E invece?
«Ero lì come rappresentante delle tre aziende di famiglia: le Trafilerie Brambilla, fondate dal mio bisnonno, il gruppo-Sal e la Sotra Coast International. Mi dissi: questo qui mi piace, ha ragione, le sue idee sono giuste. Vede, io ho la conformazione della spugnetta, cerco di imparare da chiunque. Il Berlusconi imprenditore riuniva periodicamente tutti i suoi dipendenti, fino all’ultimo dei capimastri o dei cameraman, perché sa benissimo che quando s’inceppa anche una sola rotellina dell’ingranaggio non gira più niente. Io ho sempre fatto lo stesso: un incontro settimanale con le maestranze, dal direttore generale agli autisti. Perciò il giorno dopo disposi un bonifico di 50 milioni di lire a suo favore».
Erano soldi.
«Sono soldi anche adesso. Tanto più che venivano dal mio conto corrente personale. Quando corsi a leggere su Milano Finanza che cosa avevano versato gli altri 180 commensali, il Gotha dell’imprenditoria lombarda, trovai solo cinque-sei nomi. Di quelli che erano seduti al mio tavolo, manco uno».

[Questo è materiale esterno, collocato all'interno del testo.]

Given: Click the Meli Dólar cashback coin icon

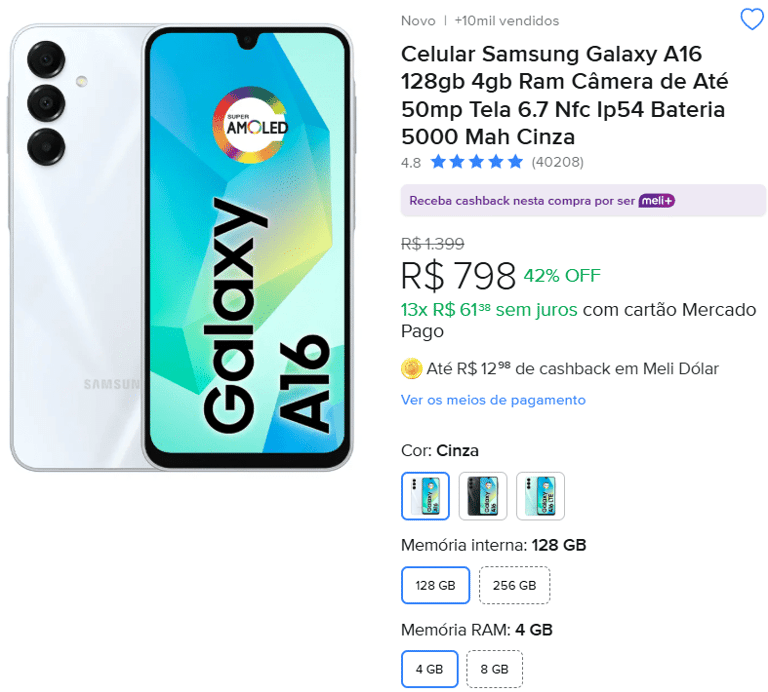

Fece breccia nel portafoglio del Cavaliere.
«Faccio solo quello in cui credo e credo in quello che faccio. Non vorrei che sembrasse una marzullata, ma è così. Da altre parti avrei dovuto lucidare scrivanie per dieci anni prima di arrivare dove sono arrivata».
Mi racconti come c’è arrivata.
«Molto semplice. Nell’aprile del 2003 mi elessero presidente dei giovani di Confcommercio per la provincia di Lecco. A novembre ero già presidente nazionale di categoria. Gli under 40 di Confcommercio non se li filava nessuno, mica come i giovani di Confindustria. Eppure stiamo parlando di un milione di aziende impegnate nel commercio, nei servizi e nel turismo, fino ad allora trascurate da tutti i governi, che hanno sempre avuto un occhio di riguardo solo per le grandi imprese. Nel 2005 il presidente di Confcommercio, Sergio Billè, si dimise e io nell’interregno mi trovai in prima linea a difendere le ragioni della categoria a Porta a porta piuttosto che a Ballarò».
Si fece notare.
«Non è questo il punto. Il governo Prodi stava preparando una finanziaria devastante, venivamo dipinti come il disonore d’Italia, i grandi evasori, quelli con i conti alle isole Cayman. Non sapevo come uscire dall’angolo. Chiesi un appuntamento a Berlusconi, sicura che m’avrebbe dato qualche ottimo consiglio. Gli portai la rassegna stampa. Cominciò a sfogliarla. L’occhio gli cadde su un articolo del Corriere della Sera , intitolato “La pasionaria di Confcommercio”. Chiuse il malloppo: “Quanti associati rappresenti? Un milione? Pochi. Per rifare la politica ne servono dieci volte di più. Ma gli imprenditori sono soltanto capaci di lamentarsi dei parlamentari. Troppo comodo. Perché non metti da parte per un po’ di anni il tuo profitto e non mi aiuti a rifondare l’azienda Italia?”. Gli obiettai: la politica è compromesso. Mi rispose: “Appunto, cambiamola”. Un minuto dopo gli avevo già detto sì».